- **Exercise prompt**
The answer must be every line of the records below that holds the word "target".

- **Excerpted records**
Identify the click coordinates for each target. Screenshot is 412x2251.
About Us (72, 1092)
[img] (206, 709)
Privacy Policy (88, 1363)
==
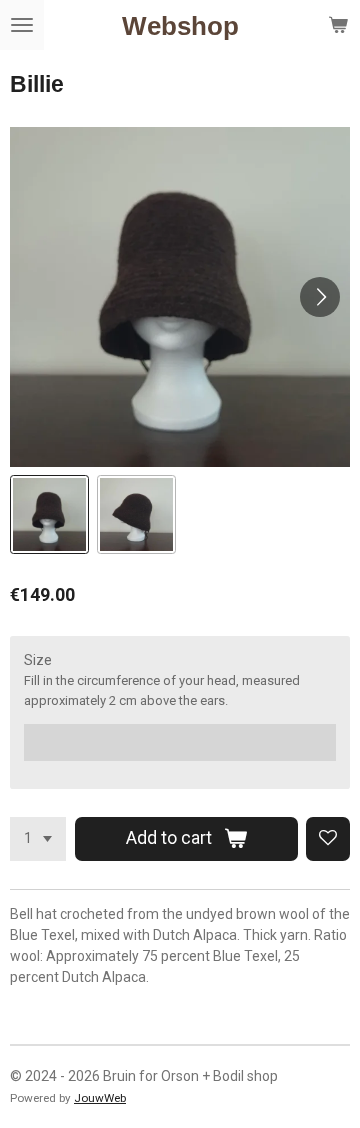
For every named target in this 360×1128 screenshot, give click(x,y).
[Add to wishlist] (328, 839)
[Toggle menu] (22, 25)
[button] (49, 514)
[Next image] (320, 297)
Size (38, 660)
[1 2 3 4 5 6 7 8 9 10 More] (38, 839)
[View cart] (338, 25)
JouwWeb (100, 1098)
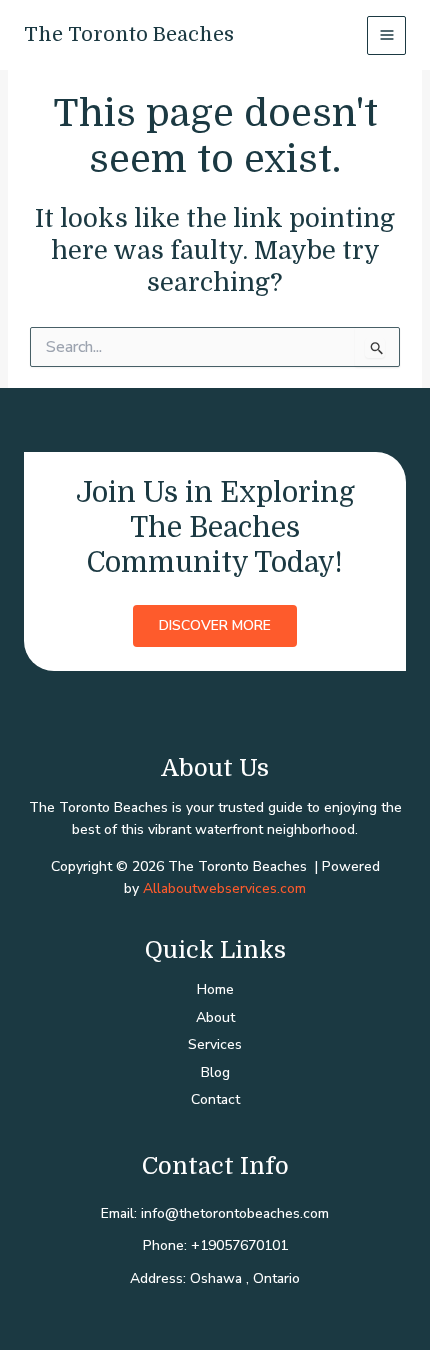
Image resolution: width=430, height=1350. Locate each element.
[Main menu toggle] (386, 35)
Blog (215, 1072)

- **Answer section**
Identify the click coordinates for each target. Screenshot is 412x2251.
For every named target in this 360×1128 screenshot, give click(x,y).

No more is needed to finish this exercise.